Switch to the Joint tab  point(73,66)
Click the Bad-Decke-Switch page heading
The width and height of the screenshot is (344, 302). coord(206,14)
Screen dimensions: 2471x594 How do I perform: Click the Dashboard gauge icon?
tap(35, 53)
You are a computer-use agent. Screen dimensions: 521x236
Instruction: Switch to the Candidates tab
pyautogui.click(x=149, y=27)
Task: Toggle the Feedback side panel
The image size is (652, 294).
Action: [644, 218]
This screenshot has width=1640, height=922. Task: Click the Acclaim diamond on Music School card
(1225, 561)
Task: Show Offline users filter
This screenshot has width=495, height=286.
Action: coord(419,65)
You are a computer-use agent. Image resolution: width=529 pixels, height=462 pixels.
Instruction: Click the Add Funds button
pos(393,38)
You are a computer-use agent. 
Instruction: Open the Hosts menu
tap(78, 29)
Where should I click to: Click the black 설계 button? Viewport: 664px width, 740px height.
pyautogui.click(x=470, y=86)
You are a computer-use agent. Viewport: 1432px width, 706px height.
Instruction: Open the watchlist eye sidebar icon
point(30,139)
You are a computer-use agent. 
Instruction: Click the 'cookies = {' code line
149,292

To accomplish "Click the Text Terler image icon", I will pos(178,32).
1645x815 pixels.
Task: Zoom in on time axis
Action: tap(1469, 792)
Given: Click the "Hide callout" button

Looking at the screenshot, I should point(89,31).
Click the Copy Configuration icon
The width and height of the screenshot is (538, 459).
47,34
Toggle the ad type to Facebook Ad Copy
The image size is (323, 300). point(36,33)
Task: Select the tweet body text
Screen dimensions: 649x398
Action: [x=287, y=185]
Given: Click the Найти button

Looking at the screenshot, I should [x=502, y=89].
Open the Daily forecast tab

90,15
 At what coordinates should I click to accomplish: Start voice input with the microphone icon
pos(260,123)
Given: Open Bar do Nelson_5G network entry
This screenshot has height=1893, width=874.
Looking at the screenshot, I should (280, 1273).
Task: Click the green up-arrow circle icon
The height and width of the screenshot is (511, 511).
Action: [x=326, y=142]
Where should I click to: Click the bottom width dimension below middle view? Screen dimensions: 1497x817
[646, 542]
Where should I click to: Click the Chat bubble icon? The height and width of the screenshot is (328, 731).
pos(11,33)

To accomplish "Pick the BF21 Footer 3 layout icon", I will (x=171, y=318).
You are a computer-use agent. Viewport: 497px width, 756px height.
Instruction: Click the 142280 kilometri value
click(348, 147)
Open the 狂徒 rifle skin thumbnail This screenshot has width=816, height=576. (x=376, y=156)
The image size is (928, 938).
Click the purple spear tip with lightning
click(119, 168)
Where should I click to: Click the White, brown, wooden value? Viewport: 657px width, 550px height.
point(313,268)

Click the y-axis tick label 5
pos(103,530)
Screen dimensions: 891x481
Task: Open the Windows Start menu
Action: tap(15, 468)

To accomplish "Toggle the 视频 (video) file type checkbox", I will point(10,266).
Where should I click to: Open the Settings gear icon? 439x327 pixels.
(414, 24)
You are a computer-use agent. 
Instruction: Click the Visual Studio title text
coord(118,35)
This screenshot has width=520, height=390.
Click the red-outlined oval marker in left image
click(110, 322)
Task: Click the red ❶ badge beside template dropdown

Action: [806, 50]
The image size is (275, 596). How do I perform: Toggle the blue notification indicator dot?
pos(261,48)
^^^^^^^^
## Exercise directions
Start to finish, copy the material out exactly.

## Solution to this problem
Switch to the Joint tab  point(73,66)
Click the Bad-Decke-Switch page heading
The width and height of the screenshot is (344, 302). coord(206,14)
Screen dimensions: 2471x594 How do I perform: Click the Dashboard gauge icon?
tap(35, 53)
You are a computer-use agent. Screen dimensions: 521x236
Instruction: Switch to the Candidates tab
pyautogui.click(x=149, y=27)
Task: Toggle the Feedback side panel
The image size is (652, 294).
Action: [644, 218]
This screenshot has width=1640, height=922. Task: Click the Acclaim diamond on Music School card
(1225, 561)
Task: Show Offline users filter
This screenshot has width=495, height=286.
Action: coord(419,65)
You are a computer-use agent. Image resolution: width=529 pixels, height=462 pixels.
Instruction: Click the Add Funds button
pos(393,38)
You are a computer-use agent. 
Instruction: Open the Hosts menu
tap(78, 29)
Where should I click to: Click the black 설계 button? Viewport: 664px width, 740px height.
pyautogui.click(x=470, y=86)
You are a computer-use agent. Viewport: 1432px width, 706px height.
Instruction: Open the watchlist eye sidebar icon
point(30,139)
You are a computer-use agent. 
Instruction: Click the 'cookies = {' code line
149,292

To accomplish "Click the Text Terler image icon", I will pos(178,32).
1645x815 pixels.
Task: Zoom in on time axis
Action: tap(1469, 792)
Given: Click the "Hide callout" button

Looking at the screenshot, I should point(89,31).
Click the Copy Configuration icon
The width and height of the screenshot is (538, 459).
47,34
Toggle the ad type to Facebook Ad Copy
The image size is (323, 300). point(36,33)
Task: Select the tweet body text
Screen dimensions: 649x398
Action: [x=287, y=185]
Given: Click the Найти button

Looking at the screenshot, I should [x=502, y=89].
Open the Daily forecast tab

90,15
 At what coordinates should I click to accomplish: Start voice input with the microphone icon
pos(260,123)
Given: Open Bar do Nelson_5G network entry
This screenshot has height=1893, width=874.
Looking at the screenshot, I should (280, 1273).
Task: Click the green up-arrow circle icon
The height and width of the screenshot is (511, 511).
Action: [x=326, y=142]
Where should I click to: Click the bottom width dimension below middle view? Screen dimensions: 1497x817
[646, 542]
Where should I click to: Click the Chat bubble icon? The height and width of the screenshot is (328, 731).
pos(11,33)

To accomplish "Pick the BF21 Footer 3 layout icon", I will (x=171, y=318).
You are a computer-use agent. Viewport: 497px width, 756px height.
Instruction: Click the 142280 kilometri value
click(348, 147)
Open the 狂徒 rifle skin thumbnail This screenshot has width=816, height=576. (x=376, y=156)
The image size is (928, 938).
Click the purple spear tip with lightning
click(119, 168)
Where should I click to: Click the White, brown, wooden value? Viewport: 657px width, 550px height.
point(313,268)

Click the y-axis tick label 5
pos(103,530)
Screen dimensions: 891x481
Task: Open the Windows Start menu
Action: tap(15, 468)

To accomplish "Toggle the 视频 (video) file type checkbox", I will point(10,266).
Where should I click to: Open the Settings gear icon? 439x327 pixels.
(414, 24)
You are a computer-use agent. 
Instruction: Click the Visual Studio title text
coord(118,35)
This screenshot has width=520, height=390.
Click the red-outlined oval marker in left image
click(110, 322)
Task: Click the red ❶ badge beside template dropdown

Action: [806, 50]
The image size is (275, 596). How do I perform: Toggle the blue notification indicator dot?
pos(261,48)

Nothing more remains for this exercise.